Variable exponent causing number of singularities to change for residue?

[newmike]

Homework Statement

Determine the nature of the singularities of the following function and evaluate the residues.

\frac{z^{-k}}{z+1}

for 0 < k < 1

Homework Equations

Residue theorem, Laurent expansions, etc.

The Attempt at a Solution

Ok this is a weird one since we've never covered anything with a non integer exponent, in fact, never with a variable exponent at all.

I realize there is a simple pole at z=-1. If I assume the numerator to be analytic and non-zero at z=-1 (which I think it true for the range of k), then I can calculate the residue at z=-1 by the simple formula: R(-1) = g(-1) / h'(-1), where g(z) is the numerator and h(z) is the denominator. If I carry through with that I get R(-1) = (-1)^(-k) which I am ok with I guess.

The problem is that I don't know what to do with the potential pole as k approaches 1. In that case we'd approach a simple pole at z=0. Alternatively, as k approached 0, we do not have a singularity at z=0 at all.

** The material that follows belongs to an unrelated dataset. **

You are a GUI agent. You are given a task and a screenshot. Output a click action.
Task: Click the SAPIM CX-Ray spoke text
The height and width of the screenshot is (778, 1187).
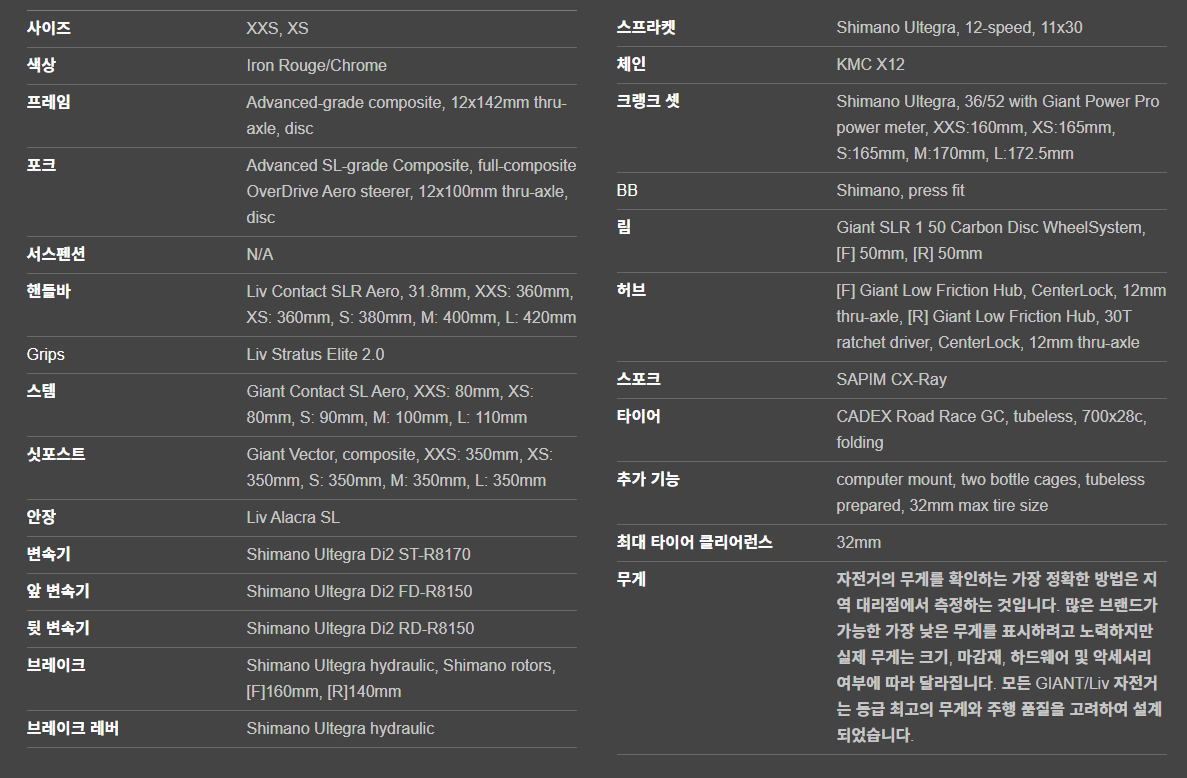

So how do I handle the fact that this is a variable??

Should I try to turn this into a laurent series and go from there?

Thanks in advance.

 

[jackmell]

I'm no expert but would like to start the analysis. Perhaps others more qualified can comment as well. We have

\frac{1}{z^k(z+1)}

and take for example:

\frac{1}{z^{1/2}(z+1)}

We can choose the branch-cut along the positive real axis (0,infty). In that case, there are two analytic branches around the pole so two residues:

\mathop\text{Res}\limits_{z=-1}\left\{\frac{1}{\sqrt{z}(z+1)}\right\}=\pm \frac{1}{i}

Likewise for any rational root say 1/n, there will be n residues, one corresponding to each determination of the root.

I'm not sure if the root is irrational if there will be any analytic branches around the pole. Take for example:

\frac{1}{z^{1/\pi}(z+1)}

I suspect there are an infinite number of analytic determinations around the pole in this case and thus an infinite number of residues.

And since k is never one, the origin in the range 0<k<1 always remains a branch point.

Also, not too hard to numerically confirm this in Mathematica for test cases although will have to do so manually since Mathematica will always choose the negative real axis for the branch-cut.